Source: G&A Institute, 2 August 2017

The S&P 500 (R) universe of large-cap companies is the most widely used gauge for investors of large-cap U.S. corporate entities. There is more than US$7 trillion investments benchmarked to the S&P 500, with index assets of almost $2 trillion represented.  The index captures more than 80 percent of available market capitalization, notes owner S&P Dow Jones Indexes / McGraw Hill Financial.

The G&A Institute team closely monitors US corporations included in the index (a number are clients of G&A), and analyzes the reporting practices of the constituent companies.  In the first year of the study, we looked at 2010 sustainability / CSR / citizenship reporting by the S&P 500 and determined that about 20% were doing some kind of structured sustainability and related subject matter reporting. That was a good baseline year to build on, but 80% were laggards.

The next year the volume of reporting dramatically increased to more than 50% of the universe; then to three-quarters, and in our latest examination, for year 2016 the result was that 82% of the universe is reporting — only 18% of the 500 are now laggards in this regard.

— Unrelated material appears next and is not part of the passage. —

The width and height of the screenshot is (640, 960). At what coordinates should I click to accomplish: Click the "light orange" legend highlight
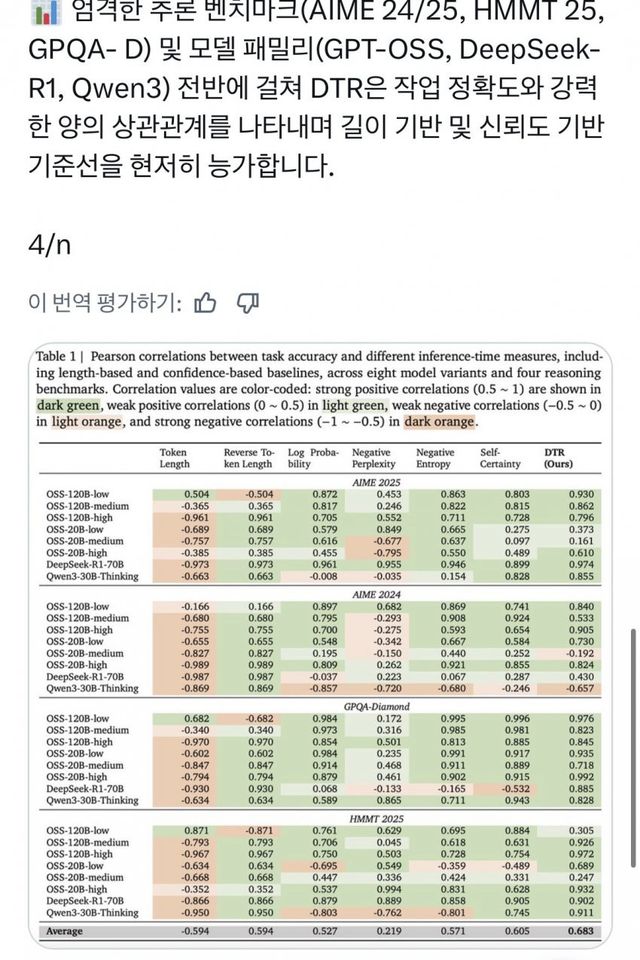coord(79,422)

But what about the quality of reporting (as volume increased)?  We teamed with the analysts at The CSR Sustainability Monitor (headquartered at Baruch College, Weissman Center for International Business, Zicklin School of Business, City University of New York) to utilize the CSR Monitor’s Big Data to extract deeper intelligence on corporate reporting.

Two important questions posed and the definitive answers back:

Question #1:  What is the quality and scope of the reports being published…and

Question #2:  is there a difference between the S&P 500 companies using the Global Reporting Initiative (GRI) framework and those not doing so.

Answer to question number two: YES — there is a big difference in most categories.